• What is needed
Could you return the lines below exactly, from the first line up to and including the line that holds "Backend & CMS Development (159, 909)"?

• Saved entries
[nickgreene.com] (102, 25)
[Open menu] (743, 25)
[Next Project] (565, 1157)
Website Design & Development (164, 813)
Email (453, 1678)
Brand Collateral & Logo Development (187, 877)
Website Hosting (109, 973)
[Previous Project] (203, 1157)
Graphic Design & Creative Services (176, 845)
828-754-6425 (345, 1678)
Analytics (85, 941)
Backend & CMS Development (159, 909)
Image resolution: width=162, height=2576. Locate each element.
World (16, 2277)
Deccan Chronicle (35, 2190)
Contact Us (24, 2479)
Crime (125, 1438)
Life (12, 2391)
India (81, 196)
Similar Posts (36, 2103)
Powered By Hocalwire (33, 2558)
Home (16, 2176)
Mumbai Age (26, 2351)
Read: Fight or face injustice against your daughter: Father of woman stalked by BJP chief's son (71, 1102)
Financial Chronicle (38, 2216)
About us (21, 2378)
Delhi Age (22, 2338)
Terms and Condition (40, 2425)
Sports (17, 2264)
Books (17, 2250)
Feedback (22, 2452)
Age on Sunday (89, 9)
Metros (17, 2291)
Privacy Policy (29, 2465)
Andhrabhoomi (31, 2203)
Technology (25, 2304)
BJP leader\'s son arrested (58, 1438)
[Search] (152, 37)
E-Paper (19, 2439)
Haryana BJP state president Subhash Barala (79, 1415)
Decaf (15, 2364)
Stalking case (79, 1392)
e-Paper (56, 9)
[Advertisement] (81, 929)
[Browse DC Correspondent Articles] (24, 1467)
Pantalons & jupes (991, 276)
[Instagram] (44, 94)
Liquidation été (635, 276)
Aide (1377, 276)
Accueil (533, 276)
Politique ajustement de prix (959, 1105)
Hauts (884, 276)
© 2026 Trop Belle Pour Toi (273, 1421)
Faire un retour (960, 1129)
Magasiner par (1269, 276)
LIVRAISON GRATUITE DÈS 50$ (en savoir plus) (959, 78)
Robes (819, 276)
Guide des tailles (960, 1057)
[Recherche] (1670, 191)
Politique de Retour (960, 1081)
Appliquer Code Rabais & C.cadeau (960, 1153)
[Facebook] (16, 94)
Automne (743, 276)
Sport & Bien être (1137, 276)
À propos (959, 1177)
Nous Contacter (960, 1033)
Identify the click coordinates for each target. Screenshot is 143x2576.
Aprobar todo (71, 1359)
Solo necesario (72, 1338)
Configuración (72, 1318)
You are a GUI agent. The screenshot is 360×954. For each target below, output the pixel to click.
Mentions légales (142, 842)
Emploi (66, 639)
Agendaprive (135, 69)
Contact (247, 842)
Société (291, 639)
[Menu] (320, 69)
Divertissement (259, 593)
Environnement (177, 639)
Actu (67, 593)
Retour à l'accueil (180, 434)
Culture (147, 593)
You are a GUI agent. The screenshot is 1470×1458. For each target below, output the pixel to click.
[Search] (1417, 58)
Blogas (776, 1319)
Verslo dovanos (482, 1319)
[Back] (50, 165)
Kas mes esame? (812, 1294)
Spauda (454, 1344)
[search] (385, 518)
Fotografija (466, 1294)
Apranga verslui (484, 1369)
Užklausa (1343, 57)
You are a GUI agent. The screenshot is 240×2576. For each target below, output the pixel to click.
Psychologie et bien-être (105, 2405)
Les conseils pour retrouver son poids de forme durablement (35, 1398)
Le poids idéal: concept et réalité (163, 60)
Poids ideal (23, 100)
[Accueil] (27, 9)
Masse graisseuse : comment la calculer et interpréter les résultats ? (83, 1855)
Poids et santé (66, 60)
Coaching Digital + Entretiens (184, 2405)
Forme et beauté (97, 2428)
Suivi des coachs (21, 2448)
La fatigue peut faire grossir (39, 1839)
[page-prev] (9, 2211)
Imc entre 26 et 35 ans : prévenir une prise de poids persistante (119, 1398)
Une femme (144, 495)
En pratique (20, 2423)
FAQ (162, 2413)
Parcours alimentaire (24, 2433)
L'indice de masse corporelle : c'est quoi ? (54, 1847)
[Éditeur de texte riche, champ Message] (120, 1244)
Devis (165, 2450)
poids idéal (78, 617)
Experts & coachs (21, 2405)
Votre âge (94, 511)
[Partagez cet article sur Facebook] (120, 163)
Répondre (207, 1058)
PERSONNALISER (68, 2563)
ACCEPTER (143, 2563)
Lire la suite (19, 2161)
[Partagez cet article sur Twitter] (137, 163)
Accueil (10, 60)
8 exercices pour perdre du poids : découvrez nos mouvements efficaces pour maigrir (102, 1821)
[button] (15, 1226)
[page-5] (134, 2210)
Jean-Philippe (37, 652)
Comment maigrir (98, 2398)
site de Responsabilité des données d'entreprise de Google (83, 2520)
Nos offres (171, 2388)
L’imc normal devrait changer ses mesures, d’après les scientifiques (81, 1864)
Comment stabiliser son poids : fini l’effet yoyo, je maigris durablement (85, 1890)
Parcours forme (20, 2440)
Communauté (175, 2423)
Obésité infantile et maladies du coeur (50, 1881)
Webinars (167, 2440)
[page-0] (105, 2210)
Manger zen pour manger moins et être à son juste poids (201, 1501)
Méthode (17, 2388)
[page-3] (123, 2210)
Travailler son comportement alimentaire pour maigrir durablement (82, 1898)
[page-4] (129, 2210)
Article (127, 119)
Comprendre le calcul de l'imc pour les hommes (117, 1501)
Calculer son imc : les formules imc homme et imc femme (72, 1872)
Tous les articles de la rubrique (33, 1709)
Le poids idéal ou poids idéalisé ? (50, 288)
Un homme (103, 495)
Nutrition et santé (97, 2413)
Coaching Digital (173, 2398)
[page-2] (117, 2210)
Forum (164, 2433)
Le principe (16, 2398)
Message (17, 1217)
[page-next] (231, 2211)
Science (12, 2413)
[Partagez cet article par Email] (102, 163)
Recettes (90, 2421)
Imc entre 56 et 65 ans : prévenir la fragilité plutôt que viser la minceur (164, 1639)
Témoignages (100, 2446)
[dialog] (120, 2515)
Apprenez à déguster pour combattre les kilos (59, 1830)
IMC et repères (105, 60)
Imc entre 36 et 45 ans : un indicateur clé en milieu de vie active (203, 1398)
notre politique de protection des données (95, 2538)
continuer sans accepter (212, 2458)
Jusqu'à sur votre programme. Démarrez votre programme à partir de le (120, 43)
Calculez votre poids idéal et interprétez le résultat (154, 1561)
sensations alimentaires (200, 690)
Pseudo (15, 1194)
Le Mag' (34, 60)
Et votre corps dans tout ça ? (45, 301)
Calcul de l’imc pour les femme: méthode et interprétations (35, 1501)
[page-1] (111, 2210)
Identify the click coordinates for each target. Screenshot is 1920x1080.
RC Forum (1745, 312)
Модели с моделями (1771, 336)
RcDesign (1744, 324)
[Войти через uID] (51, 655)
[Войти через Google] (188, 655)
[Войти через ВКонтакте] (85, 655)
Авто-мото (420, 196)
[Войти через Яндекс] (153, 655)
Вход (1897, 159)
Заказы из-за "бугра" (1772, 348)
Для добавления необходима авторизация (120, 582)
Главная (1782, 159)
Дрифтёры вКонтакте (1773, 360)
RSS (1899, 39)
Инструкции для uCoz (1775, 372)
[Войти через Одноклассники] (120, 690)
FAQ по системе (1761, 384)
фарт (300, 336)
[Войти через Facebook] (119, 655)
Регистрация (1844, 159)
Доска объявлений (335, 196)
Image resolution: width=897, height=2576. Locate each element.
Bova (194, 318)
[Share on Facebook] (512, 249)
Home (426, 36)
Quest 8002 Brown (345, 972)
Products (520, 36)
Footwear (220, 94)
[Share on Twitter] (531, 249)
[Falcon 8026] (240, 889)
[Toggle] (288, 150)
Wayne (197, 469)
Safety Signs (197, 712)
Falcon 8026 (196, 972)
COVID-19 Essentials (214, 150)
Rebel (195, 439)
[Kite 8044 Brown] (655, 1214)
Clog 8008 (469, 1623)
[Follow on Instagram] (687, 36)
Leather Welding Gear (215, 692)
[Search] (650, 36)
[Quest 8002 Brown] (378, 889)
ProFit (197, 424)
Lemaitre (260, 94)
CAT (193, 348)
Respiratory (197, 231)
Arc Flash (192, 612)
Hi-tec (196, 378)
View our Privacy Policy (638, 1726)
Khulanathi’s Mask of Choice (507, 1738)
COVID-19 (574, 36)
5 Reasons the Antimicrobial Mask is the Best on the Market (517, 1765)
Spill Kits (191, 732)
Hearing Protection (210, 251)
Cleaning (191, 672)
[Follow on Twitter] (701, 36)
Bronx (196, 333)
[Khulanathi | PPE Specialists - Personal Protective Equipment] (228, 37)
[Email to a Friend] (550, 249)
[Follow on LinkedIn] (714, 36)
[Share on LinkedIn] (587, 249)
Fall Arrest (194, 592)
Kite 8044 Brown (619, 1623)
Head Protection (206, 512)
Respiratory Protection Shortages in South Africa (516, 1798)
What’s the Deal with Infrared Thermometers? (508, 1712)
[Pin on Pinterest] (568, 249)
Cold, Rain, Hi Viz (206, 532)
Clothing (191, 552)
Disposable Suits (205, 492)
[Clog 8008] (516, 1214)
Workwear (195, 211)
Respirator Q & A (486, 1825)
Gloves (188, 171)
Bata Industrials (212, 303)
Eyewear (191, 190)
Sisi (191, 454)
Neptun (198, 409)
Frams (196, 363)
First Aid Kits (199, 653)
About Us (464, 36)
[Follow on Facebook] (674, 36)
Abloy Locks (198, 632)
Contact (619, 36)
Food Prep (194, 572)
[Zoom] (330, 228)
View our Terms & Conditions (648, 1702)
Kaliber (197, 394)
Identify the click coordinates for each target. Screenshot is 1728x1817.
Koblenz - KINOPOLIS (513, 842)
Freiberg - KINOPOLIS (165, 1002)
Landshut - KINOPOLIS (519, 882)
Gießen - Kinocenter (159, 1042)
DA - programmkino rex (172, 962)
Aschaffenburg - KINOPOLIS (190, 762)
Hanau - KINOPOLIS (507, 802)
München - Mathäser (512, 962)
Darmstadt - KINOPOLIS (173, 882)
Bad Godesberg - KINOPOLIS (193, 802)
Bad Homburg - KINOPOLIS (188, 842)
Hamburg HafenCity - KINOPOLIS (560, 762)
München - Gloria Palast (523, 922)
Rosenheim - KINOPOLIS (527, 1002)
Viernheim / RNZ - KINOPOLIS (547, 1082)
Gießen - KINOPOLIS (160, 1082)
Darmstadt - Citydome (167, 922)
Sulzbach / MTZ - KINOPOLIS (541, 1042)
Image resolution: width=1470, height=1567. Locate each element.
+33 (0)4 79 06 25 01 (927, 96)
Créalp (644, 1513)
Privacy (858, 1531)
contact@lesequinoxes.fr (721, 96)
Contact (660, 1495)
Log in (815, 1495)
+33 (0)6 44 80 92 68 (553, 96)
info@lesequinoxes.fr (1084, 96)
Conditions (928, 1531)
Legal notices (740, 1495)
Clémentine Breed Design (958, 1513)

• Completed task
[nickgreene.com] (102, 25)
[Open menu] (743, 25)
[Next Project] (565, 1157)
Website Design & Development (164, 813)
Email (453, 1678)
Brand Collateral & Logo Development (187, 877)
Website Hosting (109, 973)
[Previous Project] (203, 1157)
Graphic Design & Creative Services (176, 845)
828-754-6425 (345, 1678)
Analytics (85, 941)
Backend & CMS Development (159, 909)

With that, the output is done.